#### THE DATA ####

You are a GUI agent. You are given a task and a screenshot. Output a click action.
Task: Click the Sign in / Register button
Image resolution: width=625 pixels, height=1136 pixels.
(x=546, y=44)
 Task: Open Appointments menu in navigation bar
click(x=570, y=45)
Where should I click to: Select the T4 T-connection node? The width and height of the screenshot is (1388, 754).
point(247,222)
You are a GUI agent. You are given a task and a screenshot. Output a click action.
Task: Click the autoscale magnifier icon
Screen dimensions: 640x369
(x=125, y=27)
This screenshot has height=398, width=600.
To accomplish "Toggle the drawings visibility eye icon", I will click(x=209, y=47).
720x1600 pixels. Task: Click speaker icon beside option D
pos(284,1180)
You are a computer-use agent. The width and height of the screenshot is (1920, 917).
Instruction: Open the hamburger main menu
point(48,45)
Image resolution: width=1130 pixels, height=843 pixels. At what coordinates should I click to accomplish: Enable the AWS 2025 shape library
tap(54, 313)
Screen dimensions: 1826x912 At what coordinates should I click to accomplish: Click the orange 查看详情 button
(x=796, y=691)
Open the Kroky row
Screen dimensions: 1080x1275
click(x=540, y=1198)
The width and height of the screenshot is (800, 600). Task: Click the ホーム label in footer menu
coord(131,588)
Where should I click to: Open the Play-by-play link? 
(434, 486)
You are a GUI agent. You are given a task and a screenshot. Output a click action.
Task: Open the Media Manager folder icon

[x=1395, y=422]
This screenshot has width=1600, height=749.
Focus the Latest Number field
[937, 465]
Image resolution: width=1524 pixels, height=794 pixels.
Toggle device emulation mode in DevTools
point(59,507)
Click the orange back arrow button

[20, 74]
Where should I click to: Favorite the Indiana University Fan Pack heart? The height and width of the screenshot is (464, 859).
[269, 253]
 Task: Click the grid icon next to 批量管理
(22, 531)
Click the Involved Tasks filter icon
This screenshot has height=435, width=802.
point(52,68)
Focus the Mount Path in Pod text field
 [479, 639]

####

* HOW TO COMPLETE THIS TASK: Between the first line of the entries above and the line with "This screenshot has width=1600, height=749.", both included, copy every line exactly and nothing outside that range.

* SOLUTION FOR THIS EXERCISE:
You are a GUI agent. You are given a task and a screenshot. Output a click action.
Task: Click the Sign in / Register button
Image resolution: width=625 pixels, height=1136 pixels.
(x=546, y=44)
 Task: Open Appointments menu in navigation bar
click(x=570, y=45)
Where should I click to: Select the T4 T-connection node? The width and height of the screenshot is (1388, 754).
point(247,222)
You are a GUI agent. You are given a task and a screenshot. Output a click action.
Task: Click the autoscale magnifier icon
Screen dimensions: 640x369
(x=125, y=27)
This screenshot has height=398, width=600.
To accomplish "Toggle the drawings visibility eye icon", I will click(x=209, y=47).
720x1600 pixels. Task: Click speaker icon beside option D
pos(284,1180)
You are a computer-use agent. The width and height of the screenshot is (1920, 917).
Instruction: Open the hamburger main menu
point(48,45)
Image resolution: width=1130 pixels, height=843 pixels. At what coordinates should I click to accomplish: Enable the AWS 2025 shape library
tap(54, 313)
Screen dimensions: 1826x912 At what coordinates should I click to accomplish: Click the orange 查看详情 button
(x=796, y=691)
Open the Kroky row
Screen dimensions: 1080x1275
click(x=540, y=1198)
The width and height of the screenshot is (800, 600). Task: Click the ホーム label in footer menu
coord(131,588)
Where should I click to: Open the Play-by-play link? 
(434, 486)
You are a GUI agent. You are given a task and a screenshot. Output a click action.
Task: Open the Media Manager folder icon

[x=1395, y=422]
This screenshot has width=1600, height=749.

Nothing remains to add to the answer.